A study published mid April suggested that while 300 people had died of Covid-19, there were 200 deaths as a result of the drastic lockdown itself. While the government should have forecasted some of the human damage amongst the weakest sections of the country and made adequate arrangements before announcing a lockdown, the scale and magnitude of this exercise and the expanse and population of India coupled with its inequalities made this a herculean task.
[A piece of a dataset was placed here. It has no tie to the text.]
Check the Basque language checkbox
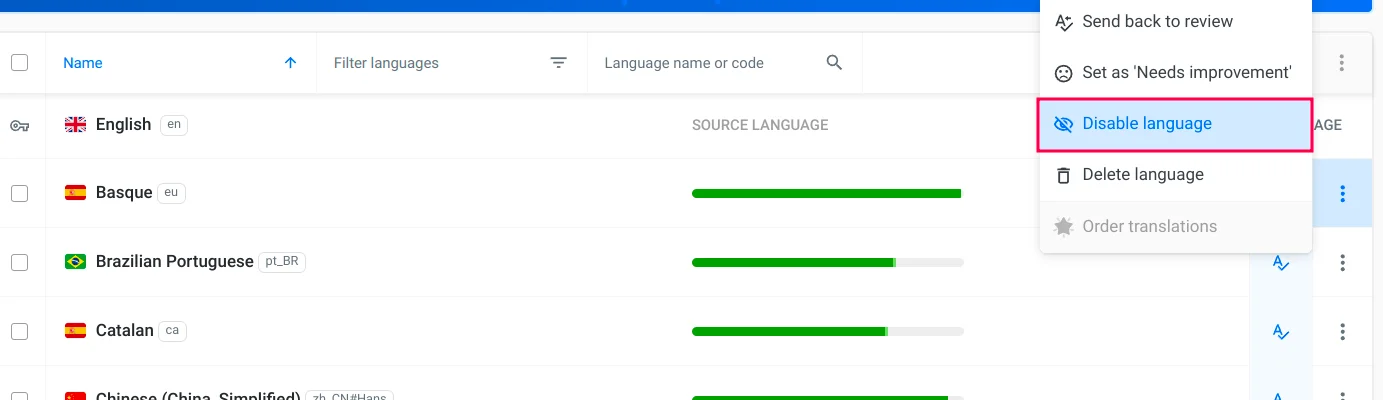The width and height of the screenshot is (1383, 400). pos(20,193)
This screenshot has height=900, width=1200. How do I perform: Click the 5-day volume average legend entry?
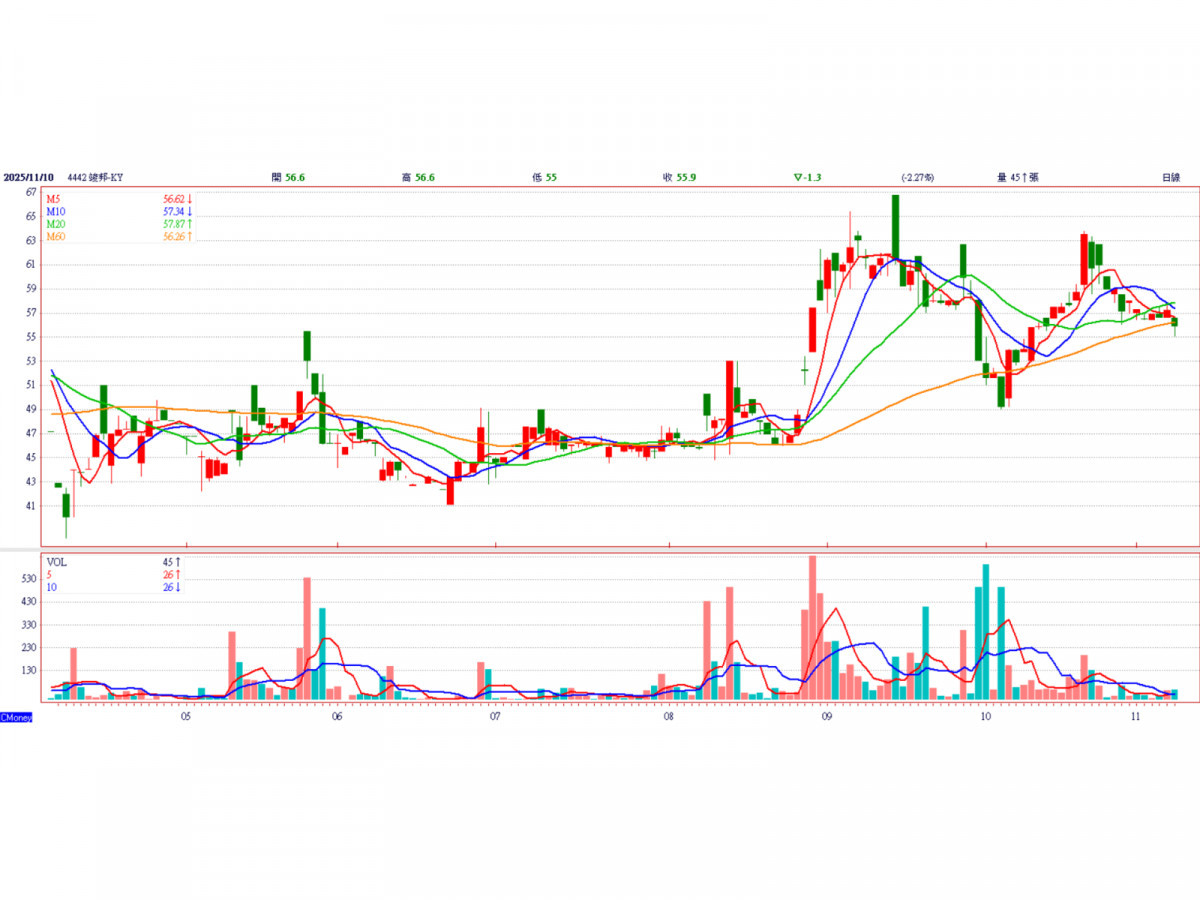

Also, while determining the human cost of the lockdown, we must also consider the level of destruction, both in terms of the spread of the virus and subsequent deaths should such a stringent lockdown not have been imposed. It does not require rocket science to understand that the maximum impact of such colossal damage would have been on the poor – many times more than the numbers being reported today as the human cost of the lockdown.

The other big challenge for India is the adverse effect of the lockdown on the economy. A study conducted estimated that India could lose 13.6 crore jobs and the economy may see its first contraction in 40 years as a result of the lockdown.


An added worry for India is that most of the biggest hotspots in the country are also economic powerhouses and big urban affluent cities like Delhi, Mumbai, Pune, Chennai, Kolkata, Ahmedabad, Jaipur to name a few and are unlikely to see any relaxation in lockdown measures even after the 3rd of May.


Over the next few weeks and months, India would have to strike the right balance between an effective lockdown and keeping the economic engine of the country running – which is essentially maintaining a balance between saving lives and livelihoods.

But for now the world's most stringent lockdown has worked.

And while the elite may scoff as much as they like, it all started in our balconies with the banging of Taalis and Thaalis!